(Reading passage Opens)
Australian artist.
Beckett was born in Casterton to Joseph and Elizabeth Beckett: Joseph managed the Colonial Bank branch. She was originally schooled in Ballarat, where she was introduced to art. The family later moved to Bendigo, from where–despite the distance–she attended the Melbourne Gallery school, where she remained for three years.
Towards the end of those three years, Max Meldrum began taking pupils out of his studio in Dudley Buildings, Collins Street, and Beckett began studying under him. She remained with Meldrum for another three or four years, in conjunction with students including Justus Jorgensen, Colin Colahan, Archibald Douglas Colquhoun, John Farmer, and August Cornehls.
Unlike many of Meldrum's better-known students, Beckett rarely worked in portraiture or figure work generally, but concentrated on landscapes and, more occasionally, on still lives. She notably favoured early morning and late afternoon light in her paintings, which were exhibited frequently around Melbourne, following an initial solo exhibition at the Atheneum in 1923.
Beckett spent much of her adult life caring for her parents, both of whom retired to Melbourne, a situation referred to obliquely in contemporary newspapers: 'Miss Beckett has been forced by circumstances–generally elements of distraction in her case–to give attention more purely to landscape', as the Age framed it ('Australian Artists').
She died in a private hospital in Sandringham in 1935, after a short illness.
Sources:
'Australian Artists of To-day : Miss Clarice Beckett'. The Age, 18 July 1931, p.7.
'Casterton Honours Clarice Beckett', Bluestone Magazine, 25 May 2014. (http://www.bluestonemagazine.com.au/2014/05/25/casterton-honours-clarice-beckett/)
'The Late Clarice Beckett', The Age, 9 July 1935, p.7.
(Reading passage Closes)
(Supplied records Opens)
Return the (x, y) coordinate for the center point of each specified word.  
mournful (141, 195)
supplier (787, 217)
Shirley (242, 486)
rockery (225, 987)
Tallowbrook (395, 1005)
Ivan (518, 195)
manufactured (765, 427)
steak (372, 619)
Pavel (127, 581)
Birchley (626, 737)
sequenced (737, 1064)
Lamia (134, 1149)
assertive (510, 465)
(Supplied records Closes)
▶ [To do]:
According to the biography of Clarice Beckett, where and in what year did she hold her first solo exhibition?

▶ [Solution to this exercise]:
At the Atheneum, in 1923.